6.2 The Multiple Regression Model
The multiple regression model extends the basic concept of the simple regression model discussed in Chapters 4 and 5. A multiple regression model enables us to estimate the effect on \(Y_i\) of changing a regressor \(X_{1i}\) if the remaining regressors \(X_{2i},X_{3i}\dots,X_{ki}\) do not vary. In fact we already have performed estimation of the multiple regression model (6.2) using R in the previous section. The interpretation of the coefficient on student-teacher ratio is the effect on test scores of a one unit change student-teacher ratio if the percentage of English learners is kept constant.
Just like in the simple regression model, we assume the true relationship between \(Y\) and \(X_{1i},X_{2i}\dots\dots,X_{ki}\) to be linear. On average, this relation is given by the population regression function
\[ E(Y_i\vert X_{1i}=x_1, X_{2i}=x_2, X_{3i}=x_3,\dots, X_{ki}=x_k) = \beta_0 + \beta_1 x_1 + \beta_2 x_2 + \beta_3 x_3 + \dots + \beta_k x_k. \tag{6.3} \]
As in the simple regression model, the relation \[Y_i = \beta_0 + \beta_1 X_{1i} + \beta_2 X_{2i} + \beta_3 X_{3i} + \dots + \beta_k X_{ki}\] does not hold exactly since there are disturbing influences to the dependent variable \(Y\) we cannot observe as explanatory variables. Therefore we add an error term \(u\) which represents deviations of the observations from the population regression line to (6.3). This yields the population multiple regression model \[ Y_i = \beta_0 + \beta_1 X_{1i} + \beta_2 X_{2i} + \beta_3 X_{3i} + \dots + \beta_k X_{ki} + u_i, \ i=1,\dots,n. \tag{6.4} \]
Key Concept 6.2 summarizes the core concepts of the multiple regression model.
Key Concept 6.2
The Multiple Regression Model
The multiple regression model is
\[ Y_i = \beta_0 + \beta_1 X_{1i} + \beta_2 X_{2i} + \beta_3 X_{3i} + \dots + \beta_k X_{ki} + u_i \ \ , \ \ i=1,\dots,n. \]
The designations are similar to those in the simple regression model:
- \(Y_i\) is the \(i^{th}\) observation in the dependent variable. Observations on the \(k\) regressors are denoted by \(X_{1i},X_{2i},\dots,X_{ki}\) and \(u_i\) is the error term.
- The average relationship between \(Y\) and the regressors is given by the population regression line \[ E(Y_i\vert X_{1i}=x_1, X_{2i}=x_2, X_{3i}=x_3,\dots, X_{ki}=x_k) = \beta_0 + \beta_1 x_1 + \beta_2 x_2 + \beta_3 x_3 + \dots + \beta_k x_k. \]

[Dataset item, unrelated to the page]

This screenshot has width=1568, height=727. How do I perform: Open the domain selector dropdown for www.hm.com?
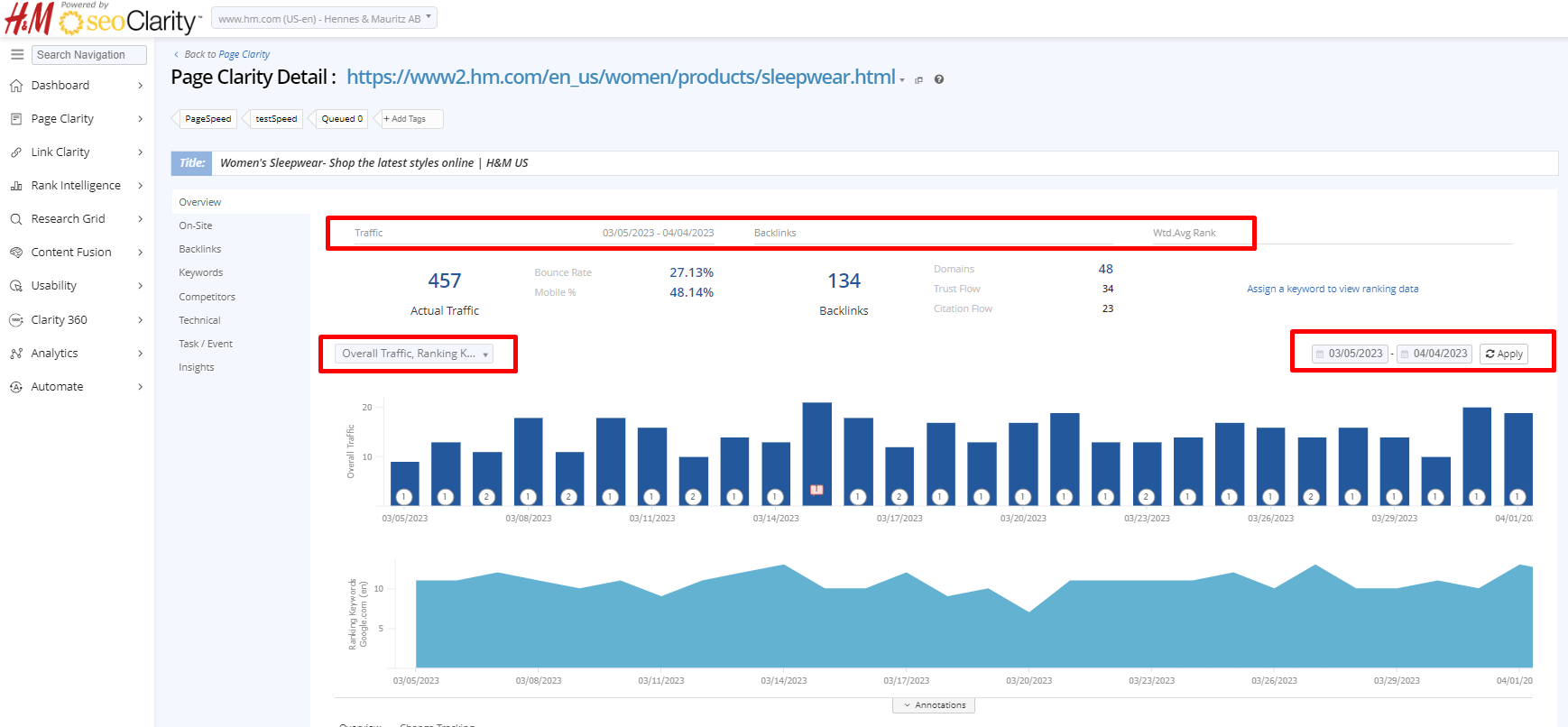[x=324, y=19]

- \(\beta_0\) is the intercept; it is the expected value of \(Y\) when all \(X\)s equal \(0\). \(\beta_j \ , \ j=1,\dots,k\) are the coefficients on \(X_j \ , \ j=1,\dots,k\). \(\beta_1\) measures the expected change in \(Y_i\) that results from a one unit change in \(X_{1i}\) while holding all other regressors constant.
How can we estimate the coefficients of the multiple regression model (6.4)? We will not go too much into detail on this issue as our focus is on using R. However, it should be pointed out that, similarly to the simple regression model, the coefficients of the multiple regression model can be estimated using OLS. As in the simple model, we seek to minimize the sum of squared mistakes by choosing estimates \(b_0,b_1,\dots,b_k\) for the coefficients \(\beta_0,\beta_1,\dots,\beta_k\) such that
\[\sum_{i=1}^n (Y_i - b_0 - b_1 X_{1i} - b_2 X_{2i} - \dots - b_k X_{ki})^2 \tag{6.5}\]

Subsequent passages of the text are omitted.